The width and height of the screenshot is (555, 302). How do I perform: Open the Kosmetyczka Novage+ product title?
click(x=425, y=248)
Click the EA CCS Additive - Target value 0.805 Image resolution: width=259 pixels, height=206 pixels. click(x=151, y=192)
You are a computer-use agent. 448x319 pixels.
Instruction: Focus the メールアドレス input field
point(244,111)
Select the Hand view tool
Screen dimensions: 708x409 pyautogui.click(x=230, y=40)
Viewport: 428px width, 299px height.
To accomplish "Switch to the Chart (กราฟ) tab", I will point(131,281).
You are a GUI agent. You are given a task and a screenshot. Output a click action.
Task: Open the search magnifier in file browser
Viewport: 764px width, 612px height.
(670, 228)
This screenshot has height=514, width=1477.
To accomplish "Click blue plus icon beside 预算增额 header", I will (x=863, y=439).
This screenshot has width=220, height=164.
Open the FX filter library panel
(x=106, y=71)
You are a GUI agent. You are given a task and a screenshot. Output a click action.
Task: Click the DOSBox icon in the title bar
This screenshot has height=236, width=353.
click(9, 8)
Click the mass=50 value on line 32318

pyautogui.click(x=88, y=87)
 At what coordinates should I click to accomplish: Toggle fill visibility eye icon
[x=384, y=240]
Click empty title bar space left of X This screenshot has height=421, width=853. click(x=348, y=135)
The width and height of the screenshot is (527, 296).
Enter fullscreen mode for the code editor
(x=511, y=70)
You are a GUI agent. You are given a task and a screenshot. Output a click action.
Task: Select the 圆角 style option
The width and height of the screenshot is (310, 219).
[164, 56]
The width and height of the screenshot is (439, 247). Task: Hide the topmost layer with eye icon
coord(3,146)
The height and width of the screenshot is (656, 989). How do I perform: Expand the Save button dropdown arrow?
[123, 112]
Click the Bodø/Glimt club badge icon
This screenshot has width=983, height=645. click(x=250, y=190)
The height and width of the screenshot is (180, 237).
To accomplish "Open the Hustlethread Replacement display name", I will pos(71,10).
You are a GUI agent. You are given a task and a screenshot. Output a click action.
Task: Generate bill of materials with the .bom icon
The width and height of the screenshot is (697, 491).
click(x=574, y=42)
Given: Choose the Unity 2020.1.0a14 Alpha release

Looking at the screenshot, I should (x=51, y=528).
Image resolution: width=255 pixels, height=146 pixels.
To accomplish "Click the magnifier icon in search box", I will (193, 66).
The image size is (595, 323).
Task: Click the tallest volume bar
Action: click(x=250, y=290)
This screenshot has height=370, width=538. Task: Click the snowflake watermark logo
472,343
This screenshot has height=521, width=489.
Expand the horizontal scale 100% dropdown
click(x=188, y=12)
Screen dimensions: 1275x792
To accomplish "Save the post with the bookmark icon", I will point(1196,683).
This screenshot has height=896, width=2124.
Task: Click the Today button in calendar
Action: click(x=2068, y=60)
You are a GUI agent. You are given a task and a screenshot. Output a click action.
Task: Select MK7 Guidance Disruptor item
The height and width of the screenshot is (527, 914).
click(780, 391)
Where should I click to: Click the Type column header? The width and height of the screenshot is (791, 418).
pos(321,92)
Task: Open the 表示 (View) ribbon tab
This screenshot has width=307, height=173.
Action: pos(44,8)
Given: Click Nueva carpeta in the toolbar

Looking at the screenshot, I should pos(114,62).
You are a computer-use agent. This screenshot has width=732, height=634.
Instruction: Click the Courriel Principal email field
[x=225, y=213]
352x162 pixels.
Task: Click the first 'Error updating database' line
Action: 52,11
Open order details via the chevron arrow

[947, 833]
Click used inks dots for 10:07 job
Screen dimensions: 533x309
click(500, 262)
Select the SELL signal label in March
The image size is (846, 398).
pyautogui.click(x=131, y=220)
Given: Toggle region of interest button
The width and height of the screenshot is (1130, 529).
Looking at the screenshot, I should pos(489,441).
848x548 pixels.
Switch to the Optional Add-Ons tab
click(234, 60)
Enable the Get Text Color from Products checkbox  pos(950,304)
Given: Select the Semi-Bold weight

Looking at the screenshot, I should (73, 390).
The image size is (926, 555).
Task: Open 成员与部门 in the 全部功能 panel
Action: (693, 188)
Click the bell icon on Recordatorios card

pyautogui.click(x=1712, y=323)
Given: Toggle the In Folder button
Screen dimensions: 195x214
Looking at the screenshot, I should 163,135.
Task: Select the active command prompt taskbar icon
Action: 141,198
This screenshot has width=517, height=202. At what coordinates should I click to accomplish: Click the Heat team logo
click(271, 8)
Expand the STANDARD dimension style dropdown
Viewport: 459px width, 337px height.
=-=-=-=-=
* YOUR INSTRUCTIONS:
Once more, set down the full listing, verbatim.

* EXPECTED ANSWER:
The width and height of the screenshot is (555, 302). How do I perform: Open the Kosmetyczka Novage+ product title?
click(x=425, y=248)
Click the EA CCS Additive - Target value 0.805 Image resolution: width=259 pixels, height=206 pixels. click(x=151, y=192)
You are a computer-use agent. 448x319 pixels.
Instruction: Focus the メールアドレス input field
point(244,111)
Select the Hand view tool
Screen dimensions: 708x409 pyautogui.click(x=230, y=40)
Viewport: 428px width, 299px height.
To accomplish "Switch to the Chart (กราฟ) tab", I will point(131,281).
You are a GUI agent. You are given a task and a screenshot. Output a click action.
Task: Open the search magnifier in file browser
Viewport: 764px width, 612px height.
(670, 228)
This screenshot has height=514, width=1477.
To accomplish "Click blue plus icon beside 预算增额 header", I will (x=863, y=439).
This screenshot has width=220, height=164.
Open the FX filter library panel
(x=106, y=71)
You are a GUI agent. You are given a task and a screenshot. Output a click action.
Task: Click the DOSBox icon in the title bar
This screenshot has height=236, width=353.
click(9, 8)
Click the mass=50 value on line 32318

pyautogui.click(x=88, y=87)
 At what coordinates should I click to accomplish: Toggle fill visibility eye icon
[x=384, y=240]
Click empty title bar space left of X This screenshot has height=421, width=853. click(x=348, y=135)
The width and height of the screenshot is (527, 296).
Enter fullscreen mode for the code editor
(x=511, y=70)
You are a GUI agent. You are given a task and a screenshot. Output a click action.
Task: Select the 圆角 style option
The width and height of the screenshot is (310, 219).
[164, 56]
The width and height of the screenshot is (439, 247). Task: Hide the topmost layer with eye icon
coord(3,146)
The height and width of the screenshot is (656, 989). How do I perform: Expand the Save button dropdown arrow?
[123, 112]
Click the Bodø/Glimt club badge icon
This screenshot has width=983, height=645. click(x=250, y=190)
The height and width of the screenshot is (180, 237).
To accomplish "Open the Hustlethread Replacement display name", I will pos(71,10).
You are a GUI agent. You are given a task and a screenshot. Output a click action.
Task: Generate bill of materials with the .bom icon
The width and height of the screenshot is (697, 491).
click(x=574, y=42)
Given: Choose the Unity 2020.1.0a14 Alpha release

Looking at the screenshot, I should (x=51, y=528).
Image resolution: width=255 pixels, height=146 pixels.
To accomplish "Click the magnifier icon in search box", I will (193, 66).
The image size is (595, 323).
Task: Click the tallest volume bar
Action: click(x=250, y=290)
This screenshot has height=370, width=538. Task: Click the snowflake watermark logo
472,343
This screenshot has height=521, width=489.
Expand the horizontal scale 100% dropdown
click(x=188, y=12)
Screen dimensions: 1275x792
To accomplish "Save the post with the bookmark icon", I will point(1196,683).
This screenshot has height=896, width=2124.
Task: Click the Today button in calendar
Action: click(x=2068, y=60)
You are a GUI agent. You are given a task and a screenshot. Output a click action.
Task: Select MK7 Guidance Disruptor item
The height and width of the screenshot is (527, 914).
click(780, 391)
Where should I click to: Click the Type column header? The width and height of the screenshot is (791, 418).
pos(321,92)
Task: Open the 表示 (View) ribbon tab
This screenshot has width=307, height=173.
Action: pos(44,8)
Given: Click Nueva carpeta in the toolbar

Looking at the screenshot, I should pos(114,62).
You are a computer-use agent. This screenshot has width=732, height=634.
Instruction: Click the Courriel Principal email field
[x=225, y=213]
352x162 pixels.
Task: Click the first 'Error updating database' line
Action: 52,11
Open order details via the chevron arrow

[947, 833]
Click used inks dots for 10:07 job
Screen dimensions: 533x309
click(500, 262)
Select the SELL signal label in March
The image size is (846, 398).
pyautogui.click(x=131, y=220)
Given: Toggle region of interest button
The width and height of the screenshot is (1130, 529).
Looking at the screenshot, I should pos(489,441).
848x548 pixels.
Switch to the Optional Add-Ons tab
click(234, 60)
Enable the Get Text Color from Products checkbox  pos(950,304)
Given: Select the Semi-Bold weight

Looking at the screenshot, I should (73, 390).
The image size is (926, 555).
Task: Open 成员与部门 in the 全部功能 panel
Action: (693, 188)
Click the bell icon on Recordatorios card

pyautogui.click(x=1712, y=323)
Given: Toggle the In Folder button
Screen dimensions: 195x214
Looking at the screenshot, I should 163,135.
Task: Select the active command prompt taskbar icon
Action: 141,198
This screenshot has width=517, height=202. At what coordinates should I click to accomplish: Click the Heat team logo
click(271, 8)
Expand the STANDARD dimension style dropdown
Viewport: 459px width, 337px height.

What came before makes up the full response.